Multiplex PCR is a difficult technique that allows amplification of two or more products in parallel in a single reaction tube. This technology was first described by Chamberlain et al., in 1988, and has since been applied in diverse research areas, including analyses of deletions, SNPs, mutations, microsatellites, polymorphisms, pathogen identification, linkage analysis, gene expression, and forensic studies (Table).
Multiplex PCR, if sensitive enough, can be used to amplify and detect a single copy of a nucleic acid sequence and may also be used for both end-point and real-time PCR applications.
Multiplex PCR ensures standardization in certain experiments because identical reaction conditions and template amounts are used, pipetting and cycling condition variations are eliminated, and reliable comparison of results from a large number of fragments is achieved.
It also saves time and reagents for researchers performing large numbers of PCRs, hence its wide usage in various genotyping applications.

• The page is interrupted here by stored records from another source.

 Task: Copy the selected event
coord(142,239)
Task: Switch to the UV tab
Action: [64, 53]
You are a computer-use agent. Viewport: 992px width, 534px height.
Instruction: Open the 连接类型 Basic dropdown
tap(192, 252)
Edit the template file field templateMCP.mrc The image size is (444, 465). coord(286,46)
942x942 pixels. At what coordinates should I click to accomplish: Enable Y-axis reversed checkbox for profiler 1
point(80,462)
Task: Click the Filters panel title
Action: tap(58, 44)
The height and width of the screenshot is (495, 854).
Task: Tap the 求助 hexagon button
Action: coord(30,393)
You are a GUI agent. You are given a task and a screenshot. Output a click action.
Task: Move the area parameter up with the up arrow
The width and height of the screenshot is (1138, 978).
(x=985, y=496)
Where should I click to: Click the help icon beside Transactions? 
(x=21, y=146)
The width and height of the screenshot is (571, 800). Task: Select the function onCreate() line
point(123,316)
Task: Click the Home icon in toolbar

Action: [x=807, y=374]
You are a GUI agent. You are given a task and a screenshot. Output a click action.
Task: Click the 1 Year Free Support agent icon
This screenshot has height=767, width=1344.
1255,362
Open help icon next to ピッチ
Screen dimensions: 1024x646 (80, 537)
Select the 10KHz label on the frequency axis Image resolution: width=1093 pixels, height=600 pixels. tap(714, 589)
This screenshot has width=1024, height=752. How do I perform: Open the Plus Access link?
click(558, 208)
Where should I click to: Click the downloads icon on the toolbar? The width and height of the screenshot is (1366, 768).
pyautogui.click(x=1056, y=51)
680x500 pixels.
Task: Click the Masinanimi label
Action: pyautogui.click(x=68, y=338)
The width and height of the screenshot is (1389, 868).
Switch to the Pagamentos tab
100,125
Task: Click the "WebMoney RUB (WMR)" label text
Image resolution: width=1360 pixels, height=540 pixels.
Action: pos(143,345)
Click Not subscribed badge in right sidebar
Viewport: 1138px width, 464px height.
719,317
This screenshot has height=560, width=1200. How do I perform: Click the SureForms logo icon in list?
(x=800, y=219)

However, certain challenges need to be addressed before the full potential of multiplex PCR can be explored.
Amplification of low copy-number target sequences in parallel with more abundant sequences is often limited by the generation of nonspecific PCR products and primer–dimers, and by the amount and quality of template DNA.
The establishment of optimal PCR parameters is the main factor influencing the success or failure of multiplex PCR. Traditionally, multiplex PCR has required extensive optimization of annealing conditions, enzyme amount, primer and probe concentrations, and buffer composition for maximum amplification efficiency of each target, leading to increases in costs and analysis time.
Compared with standard PCR systems using only two primers, an additional challenge of multiplex PCR is the varying hybridization kinetics of different primer pairs. Competition for reagent resources and the resulting artifacts can be potential problems in multiplex PCR.
Primers that bind with high efficiency could utilize more of the PCR reaction components, thereby reducing the yield of other PCR products. This often leads to unamplified DNA sequences and the absence of expected PCR products, eventually leading to false-positive or false-negative results.
In addition, traditional separation technologies (such as agarose slab gels) often do not provide sufficient resolution for post-multiplex PCR analysis and are not always optimal for separation of amplicons that differ by just a few base pairs.
Not addressing these bottlenecks leads to poor sensitivity, nonspecific amplification, and biased amplification of selected targets—challenges that scientists often encounter when initially setting up a multiplex PCR system, which involves several rounds of optimization with unpredictable success.